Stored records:
· · · ·
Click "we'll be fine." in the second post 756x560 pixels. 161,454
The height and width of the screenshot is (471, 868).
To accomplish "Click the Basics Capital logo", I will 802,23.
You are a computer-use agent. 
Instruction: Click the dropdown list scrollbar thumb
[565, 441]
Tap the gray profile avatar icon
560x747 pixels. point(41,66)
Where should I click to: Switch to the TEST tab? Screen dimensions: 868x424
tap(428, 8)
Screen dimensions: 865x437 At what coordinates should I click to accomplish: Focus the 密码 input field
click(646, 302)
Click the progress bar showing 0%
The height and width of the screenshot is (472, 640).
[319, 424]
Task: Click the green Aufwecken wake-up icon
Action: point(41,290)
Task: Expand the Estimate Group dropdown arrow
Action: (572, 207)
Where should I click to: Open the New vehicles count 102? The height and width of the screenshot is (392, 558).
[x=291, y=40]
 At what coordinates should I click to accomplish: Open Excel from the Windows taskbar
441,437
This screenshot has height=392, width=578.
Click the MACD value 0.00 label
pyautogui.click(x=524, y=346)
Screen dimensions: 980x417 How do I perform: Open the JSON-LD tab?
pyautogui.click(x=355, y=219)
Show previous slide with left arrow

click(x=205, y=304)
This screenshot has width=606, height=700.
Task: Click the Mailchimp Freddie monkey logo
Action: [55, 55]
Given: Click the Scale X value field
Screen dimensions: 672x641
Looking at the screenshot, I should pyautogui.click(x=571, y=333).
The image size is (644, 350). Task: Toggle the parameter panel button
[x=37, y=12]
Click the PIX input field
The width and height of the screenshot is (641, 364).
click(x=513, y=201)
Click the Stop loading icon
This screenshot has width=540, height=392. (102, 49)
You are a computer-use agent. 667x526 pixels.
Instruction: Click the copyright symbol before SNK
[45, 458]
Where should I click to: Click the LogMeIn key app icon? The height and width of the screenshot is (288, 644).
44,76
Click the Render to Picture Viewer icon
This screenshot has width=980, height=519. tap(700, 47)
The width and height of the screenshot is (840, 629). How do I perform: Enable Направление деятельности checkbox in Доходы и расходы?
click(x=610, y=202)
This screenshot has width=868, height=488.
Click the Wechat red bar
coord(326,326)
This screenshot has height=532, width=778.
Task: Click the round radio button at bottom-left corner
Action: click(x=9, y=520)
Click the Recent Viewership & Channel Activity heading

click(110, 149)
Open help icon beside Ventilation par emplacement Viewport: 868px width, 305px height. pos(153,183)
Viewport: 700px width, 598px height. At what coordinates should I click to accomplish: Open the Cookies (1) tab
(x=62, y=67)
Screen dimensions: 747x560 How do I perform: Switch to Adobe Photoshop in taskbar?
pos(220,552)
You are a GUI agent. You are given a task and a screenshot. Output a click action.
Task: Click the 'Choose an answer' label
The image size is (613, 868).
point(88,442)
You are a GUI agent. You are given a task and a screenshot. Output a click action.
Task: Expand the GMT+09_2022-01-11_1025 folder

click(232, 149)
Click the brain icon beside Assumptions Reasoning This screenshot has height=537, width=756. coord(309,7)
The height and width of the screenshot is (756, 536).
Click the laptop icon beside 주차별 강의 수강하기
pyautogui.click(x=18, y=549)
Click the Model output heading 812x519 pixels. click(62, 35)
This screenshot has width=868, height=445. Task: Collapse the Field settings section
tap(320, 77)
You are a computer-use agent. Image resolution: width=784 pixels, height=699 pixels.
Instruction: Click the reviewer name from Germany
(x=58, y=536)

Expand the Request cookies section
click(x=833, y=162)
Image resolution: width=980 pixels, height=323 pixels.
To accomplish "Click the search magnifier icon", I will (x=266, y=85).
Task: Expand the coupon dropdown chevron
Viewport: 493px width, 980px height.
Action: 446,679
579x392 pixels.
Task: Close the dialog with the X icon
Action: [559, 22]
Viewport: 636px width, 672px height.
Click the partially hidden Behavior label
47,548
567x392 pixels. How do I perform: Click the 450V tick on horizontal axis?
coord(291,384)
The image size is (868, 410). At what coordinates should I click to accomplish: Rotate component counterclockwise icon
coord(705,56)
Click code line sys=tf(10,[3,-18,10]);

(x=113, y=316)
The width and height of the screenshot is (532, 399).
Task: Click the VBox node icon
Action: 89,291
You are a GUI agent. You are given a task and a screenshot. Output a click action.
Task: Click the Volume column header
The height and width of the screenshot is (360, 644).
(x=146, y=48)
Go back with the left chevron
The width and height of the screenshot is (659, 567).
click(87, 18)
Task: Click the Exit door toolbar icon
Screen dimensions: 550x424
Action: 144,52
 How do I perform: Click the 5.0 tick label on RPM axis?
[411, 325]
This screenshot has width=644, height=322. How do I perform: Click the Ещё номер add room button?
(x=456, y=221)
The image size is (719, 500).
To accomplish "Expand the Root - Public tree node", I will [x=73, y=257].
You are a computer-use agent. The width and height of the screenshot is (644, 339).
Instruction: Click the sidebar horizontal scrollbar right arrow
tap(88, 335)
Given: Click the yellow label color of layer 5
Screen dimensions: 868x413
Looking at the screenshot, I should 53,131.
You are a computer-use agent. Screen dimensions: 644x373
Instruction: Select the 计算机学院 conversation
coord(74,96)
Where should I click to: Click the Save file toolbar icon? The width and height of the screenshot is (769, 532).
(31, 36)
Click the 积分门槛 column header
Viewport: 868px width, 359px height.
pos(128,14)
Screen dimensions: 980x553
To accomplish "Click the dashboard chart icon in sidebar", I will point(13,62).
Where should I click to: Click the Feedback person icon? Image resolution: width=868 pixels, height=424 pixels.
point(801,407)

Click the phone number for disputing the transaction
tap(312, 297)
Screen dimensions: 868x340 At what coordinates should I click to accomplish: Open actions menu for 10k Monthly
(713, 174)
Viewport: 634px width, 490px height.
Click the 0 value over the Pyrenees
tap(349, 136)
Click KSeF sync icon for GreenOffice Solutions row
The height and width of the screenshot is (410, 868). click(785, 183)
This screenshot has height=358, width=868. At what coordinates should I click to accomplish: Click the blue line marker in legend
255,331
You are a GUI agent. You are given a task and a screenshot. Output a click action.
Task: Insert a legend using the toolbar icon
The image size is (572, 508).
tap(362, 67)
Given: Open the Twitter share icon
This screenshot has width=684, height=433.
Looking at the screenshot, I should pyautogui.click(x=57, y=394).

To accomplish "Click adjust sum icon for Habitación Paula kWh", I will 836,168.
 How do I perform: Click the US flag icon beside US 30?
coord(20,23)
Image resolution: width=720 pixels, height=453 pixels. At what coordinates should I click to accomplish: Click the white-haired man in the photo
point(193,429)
· · · ·
Instructions to follow:
Reproduce the data verbatim, line for line.

Written solution:
Click "we'll be fine." in the second post 756x560 pixels. 161,454
The height and width of the screenshot is (471, 868).
To accomplish "Click the Basics Capital logo", I will 802,23.
You are a computer-use agent. 
Instruction: Click the dropdown list scrollbar thumb
[565, 441]
Tap the gray profile avatar icon
560x747 pixels. point(41,66)
Where should I click to: Switch to the TEST tab? Screen dimensions: 868x424
tap(428, 8)
Screen dimensions: 865x437 At what coordinates should I click to accomplish: Focus the 密码 input field
click(646, 302)
Click the progress bar showing 0%
The height and width of the screenshot is (472, 640).
[319, 424]
Task: Click the green Aufwecken wake-up icon
Action: point(41,290)
Task: Expand the Estimate Group dropdown arrow
Action: (572, 207)
Where should I click to: Open the New vehicles count 102? The height and width of the screenshot is (392, 558).
[x=291, y=40]
 At what coordinates should I click to accomplish: Open Excel from the Windows taskbar
441,437
This screenshot has height=392, width=578.
Click the MACD value 0.00 label
pyautogui.click(x=524, y=346)
Screen dimensions: 980x417 How do I perform: Open the JSON-LD tab?
pyautogui.click(x=355, y=219)
Show previous slide with left arrow

click(x=205, y=304)
This screenshot has width=606, height=700.
Task: Click the Mailchimp Freddie monkey logo
Action: [55, 55]
Given: Click the Scale X value field
Screen dimensions: 672x641
Looking at the screenshot, I should pyautogui.click(x=571, y=333).
The image size is (644, 350). Task: Toggle the parameter panel button
[x=37, y=12]
Click the PIX input field
The width and height of the screenshot is (641, 364).
click(x=513, y=201)
Click the Stop loading icon
This screenshot has width=540, height=392. (102, 49)
You are a computer-use agent. 667x526 pixels.
Instruction: Click the copyright symbol before SNK
[45, 458]
Where should I click to: Click the LogMeIn key app icon? The height and width of the screenshot is (288, 644).
44,76
Click the Render to Picture Viewer icon
This screenshot has width=980, height=519. tap(700, 47)
The width and height of the screenshot is (840, 629). How do I perform: Enable Направление деятельности checkbox in Доходы и расходы?
click(x=610, y=202)
This screenshot has width=868, height=488.
Click the Wechat red bar
coord(326,326)
This screenshot has height=532, width=778.
Task: Click the round radio button at bottom-left corner
Action: click(x=9, y=520)
Click the Recent Viewership & Channel Activity heading

click(110, 149)
Open help icon beside Ventilation par emplacement Viewport: 868px width, 305px height. pos(153,183)
Viewport: 700px width, 598px height. At what coordinates should I click to accomplish: Open the Cookies (1) tab
(x=62, y=67)
Screen dimensions: 747x560 How do I perform: Switch to Adobe Photoshop in taskbar?
pos(220,552)
You are a GUI agent. You are given a task and a screenshot. Output a click action.
Task: Click the 'Choose an answer' label
The image size is (613, 868).
point(88,442)
You are a GUI agent. You are given a task and a screenshot. Output a click action.
Task: Expand the GMT+09_2022-01-11_1025 folder

click(232, 149)
Click the brain icon beside Assumptions Reasoning This screenshot has height=537, width=756. coord(309,7)
The height and width of the screenshot is (756, 536).
Click the laptop icon beside 주차별 강의 수강하기
pyautogui.click(x=18, y=549)
Click the Model output heading 812x519 pixels. click(62, 35)
This screenshot has width=868, height=445. Task: Collapse the Field settings section
tap(320, 77)
You are a computer-use agent. Image resolution: width=784 pixels, height=699 pixels.
Instruction: Click the reviewer name from Germany
(x=58, y=536)

Expand the Request cookies section
click(x=833, y=162)
Image resolution: width=980 pixels, height=323 pixels.
To accomplish "Click the search magnifier icon", I will (x=266, y=85).
Task: Expand the coupon dropdown chevron
Viewport: 493px width, 980px height.
Action: 446,679
579x392 pixels.
Task: Close the dialog with the X icon
Action: [559, 22]
Viewport: 636px width, 672px height.
Click the partially hidden Behavior label
47,548
567x392 pixels. How do I perform: Click the 450V tick on horizontal axis?
coord(291,384)
The image size is (868, 410). At what coordinates should I click to accomplish: Rotate component counterclockwise icon
coord(705,56)
Click code line sys=tf(10,[3,-18,10]);

(x=113, y=316)
The width and height of the screenshot is (532, 399).
Task: Click the VBox node icon
Action: 89,291
You are a GUI agent. You are given a task and a screenshot. Output a click action.
Task: Click the Volume column header
The height and width of the screenshot is (360, 644).
(x=146, y=48)
Go back with the left chevron
The width and height of the screenshot is (659, 567).
click(87, 18)
Task: Click the Exit door toolbar icon
Screen dimensions: 550x424
Action: 144,52
 How do I perform: Click the 5.0 tick label on RPM axis?
[411, 325]
This screenshot has width=644, height=322. How do I perform: Click the Ещё номер add room button?
(x=456, y=221)
The image size is (719, 500).
To accomplish "Expand the Root - Public tree node", I will [x=73, y=257].
You are a computer-use agent. The width and height of the screenshot is (644, 339).
Instruction: Click the sidebar horizontal scrollbar right arrow
tap(88, 335)
Given: Click the yellow label color of layer 5
Screen dimensions: 868x413
Looking at the screenshot, I should 53,131.
You are a computer-use agent. Screen dimensions: 644x373
Instruction: Select the 计算机学院 conversation
coord(74,96)
Where should I click to: Click the Save file toolbar icon? The width and height of the screenshot is (769, 532).
(31, 36)
Click the 积分门槛 column header
Viewport: 868px width, 359px height.
pos(128,14)
Screen dimensions: 980x553
To accomplish "Click the dashboard chart icon in sidebar", I will point(13,62).
Where should I click to: Click the Feedback person icon? Image resolution: width=868 pixels, height=424 pixels.
point(801,407)

Click the phone number for disputing the transaction
tap(312, 297)
Screen dimensions: 868x340 At what coordinates should I click to accomplish: Open actions menu for 10k Monthly
(713, 174)
Viewport: 634px width, 490px height.
Click the 0 value over the Pyrenees
tap(349, 136)
Click KSeF sync icon for GreenOffice Solutions row
The height and width of the screenshot is (410, 868). click(785, 183)
This screenshot has height=358, width=868. At what coordinates should I click to accomplish: Click the blue line marker in legend
255,331
You are a GUI agent. You are given a task and a screenshot. Output a click action.
Task: Insert a legend using the toolbar icon
The image size is (572, 508).
tap(362, 67)
Given: Open the Twitter share icon
This screenshot has width=684, height=433.
Looking at the screenshot, I should pyautogui.click(x=57, y=394).

To accomplish "Click adjust sum icon for Habitación Paula kWh", I will 836,168.
 How do I perform: Click the US flag icon beside US 30?
coord(20,23)
Image resolution: width=720 pixels, height=453 pixels. At what coordinates should I click to accomplish: Click the white-haired man in the photo
point(193,429)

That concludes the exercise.